As a young lad, I recall reading all about lasers and the wonderful things you could do with a beam of coherent light. Of course a gas or ruby laser was well beyond the means of a boy who's income was solely derived from mowing the lawns once a week -- but these days you can pick up a 5mW laser pointer at the $2 shop. That, is progress!
So where to now for LEDs?
Well OLEDs have been predicted as "the next big thing" for many years now - but so far they're still not delivering on that promise.
In theory, they have numerous advantages over the LEDs we presently know and love -- however, their operational life (especially colours such as blue) leave a lot to be desired -- yet I suspect, given how often we trade in our phones and other devices, that will soon be a non-problem.

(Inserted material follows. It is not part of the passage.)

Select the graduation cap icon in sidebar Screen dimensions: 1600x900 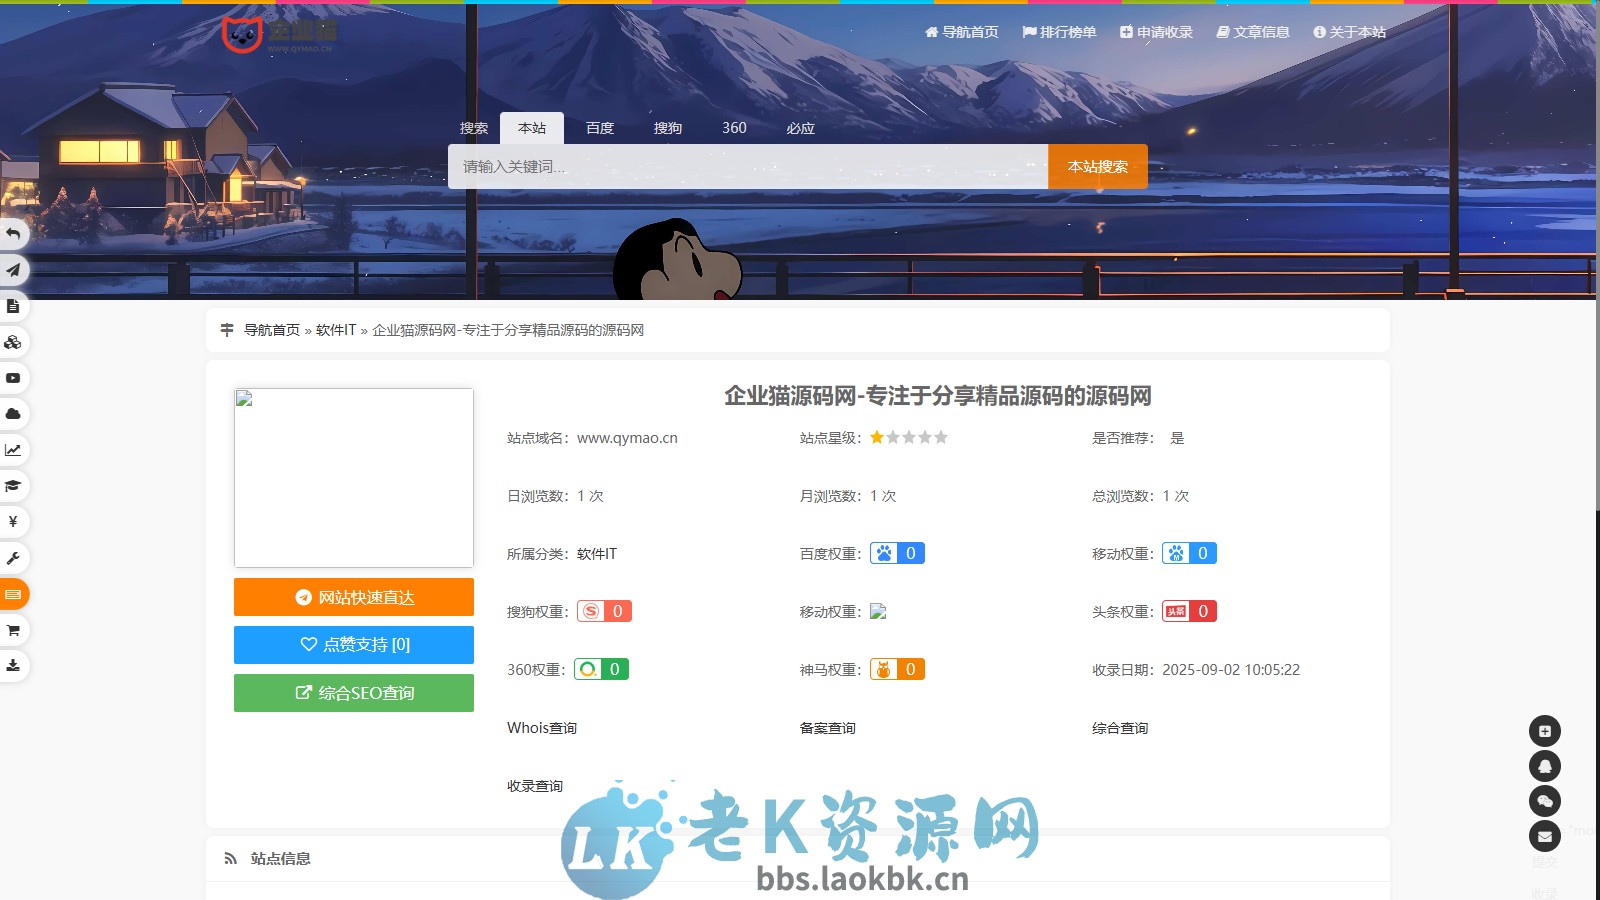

The really cool thing about OLEDs is that they can be printed onto all sorts of substrates -- even flexible ones. How long before we see business cards that are composed totally of a set of printed OLED pixels controlled by a tiny embedded processor and programmed through a NFC setup. This way, you only need buy the blank cards, design your graphics on your PC and then transfer the final result to the card itself. Change your phone-number or email address -- no worry, just reprogram the cards you've still got in your wallet and you're good to go -- PLUS you can have some cool animation (ugh!).
Just what the world needs -- animated business cards - right?
So happy birthday LED -- boy, I really didn't realise you were already 50 years old. Where has time gone?